Connerly, who takes much pride in his remarkable accomplishments, was recently quoted in The New York Times (April 18) as saying, "Nobody ever gave me any race or sex preferences when I came into the cold world 56 years ago and I made it anyway -- high school, college, my own big business ..."

But for a successful black businessman like Connerly to utter such words that celebrate the beauty of our great democracy and reaffirm the reality of equal opportunity for all, is to step out on a limb and challenge the popular notion that only through racial preferences will blacks in America be granted an equal opportunity to succeed socially, politically, and economically.

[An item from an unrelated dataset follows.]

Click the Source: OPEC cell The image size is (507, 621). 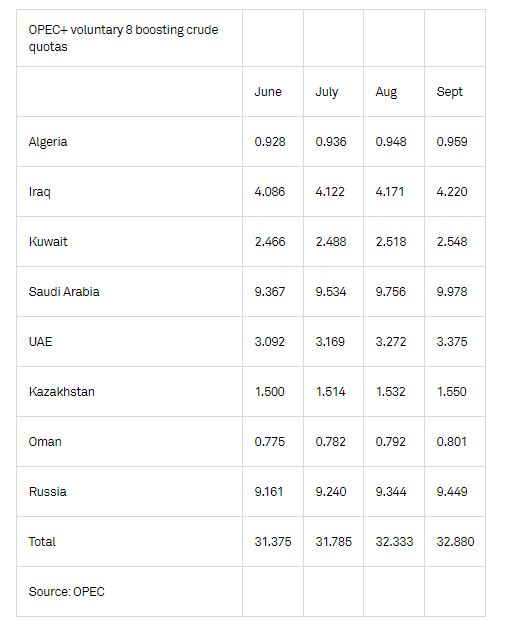[x=67, y=592]
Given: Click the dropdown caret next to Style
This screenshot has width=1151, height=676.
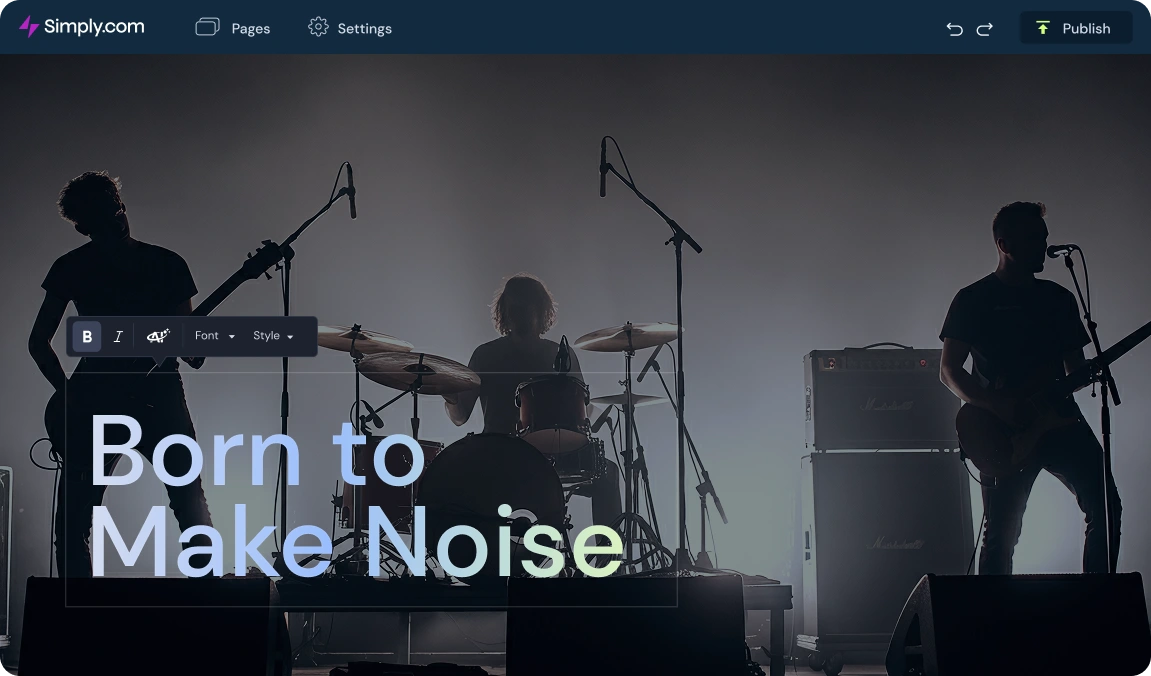Looking at the screenshot, I should tap(290, 337).
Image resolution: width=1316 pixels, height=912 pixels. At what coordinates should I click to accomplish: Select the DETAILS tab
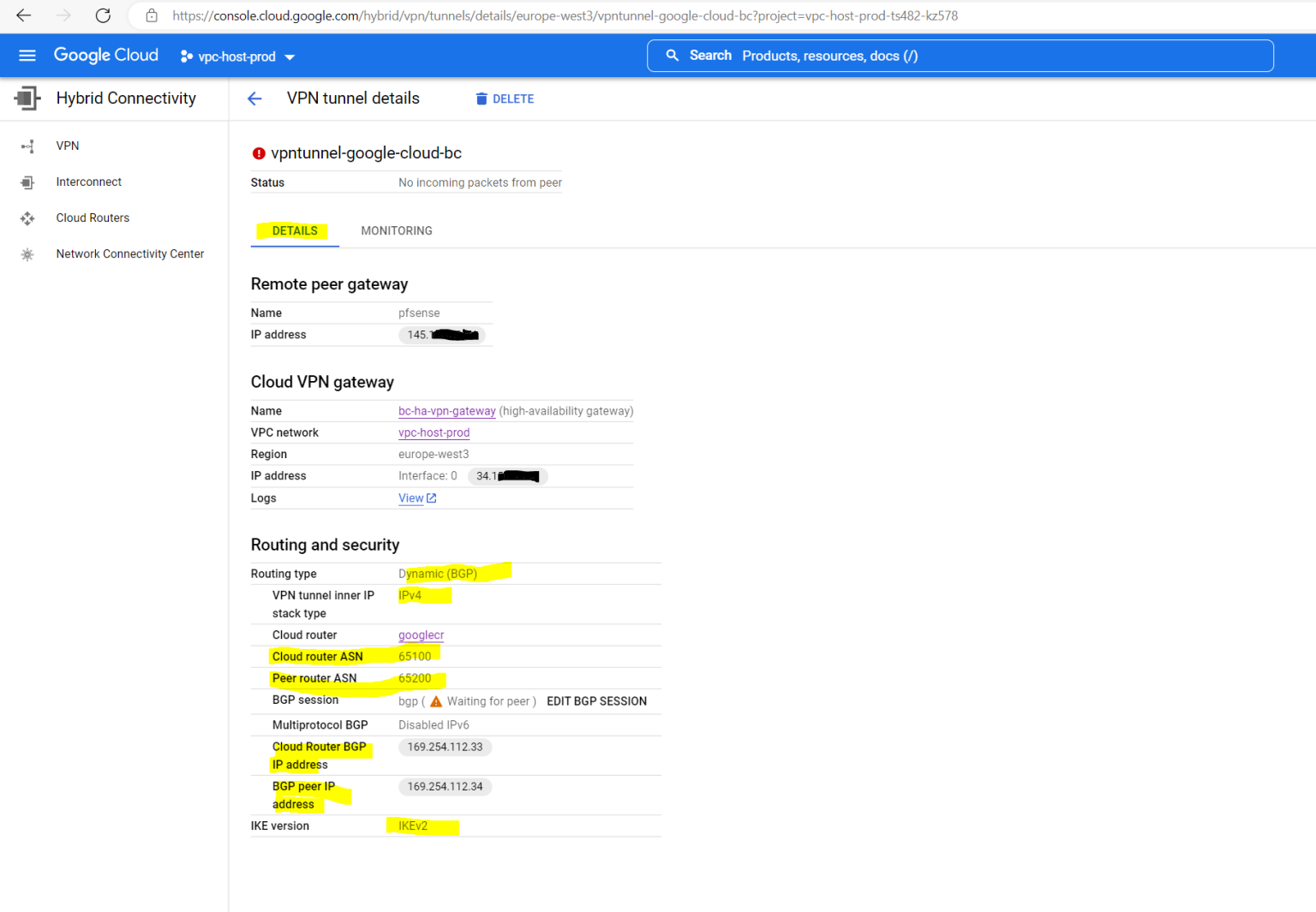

As expected, the numerous derogatory remarks directed towards him range from those who claim that "he doesn't want to be black" and "he has no ethnic pride" to those who believe "he's waltzing with [the] enemy." However, there is reason for this great contempt towards leaders such as Connerly and the furious attempt to slander them.

The black conservative has become a nightmare to the die-hard supporters of affirmative action policies, not only because he is living proof that blacks can indeed succeed and prosper in this country based on their own initiative, but also because men like Connerly discredit the notion that white racism is the culprit behind the movement to abolish preferential treatment programs.

With these two significant points in mind, it is no wonder that some of this country's finest black intellectuals and political figures have become the targets of malicious and mean-spirited attacks on the part of both the black community and white liberals. This practice of name calling has been provoked by a number of irrational liberals such as Spike Lee who has been quoted as calling Supreme Court Justice Clarence Thomas "a handkerchief-head, chicken-and-biscuit eating Uncle Tom" or Carl Rowan of the Washington Post who stated that "if you give Thomas a little flour on his face, you'd think you had David Duke." In his book, "The End of Racism," Dinesh D'Souza '83 cites these and other repulsive quotes in an attempt to examine what he calls, "Uncle Tom's Dilemma."

Not only has Justice Thomas received the brunt of much of this indecent criticism, but also other prominent conservative black intellectuals who have denounced race-based preferential treatment such as Thomas Sowell and Glenn Loury have been labeled as "traitors" and "Uncle Toms" -- simply because their message cuts straight to the heart of the matter and leaves those in favor of affirmative action programs with nothing but a seriously flawed rationale.

Unfortunately, rather than re-examining their beliefs through intellectual means and addressing the fact that numerous minority individuals have flourished in the absence of preferential treatment programs, these irrational liberals have resorted to the juvenile practice of name calling and taking direct shots at the character of those such as Connerly, who have created the most substantial obstacle in the path of the affirmative action policies.

What is most disheartening is the fact that the personal attacks on Connerly and other prominent black conservatives have taken on such a strong racial tone because of the inability of the liberals to separate skin color and ethnicity from the political ideology of their opponents. It is truly a shame that in this great country, successful individuals such as Connerly, Thomas, Loury, and Sowell who possess a solid work ethic and take pride in their own achievements are criticized for having no "ethnic pride" or "not wanting to be black" -- as if having "ethnic pride" and being black excludes a work ethic and the freedom to choose one's own political ideology.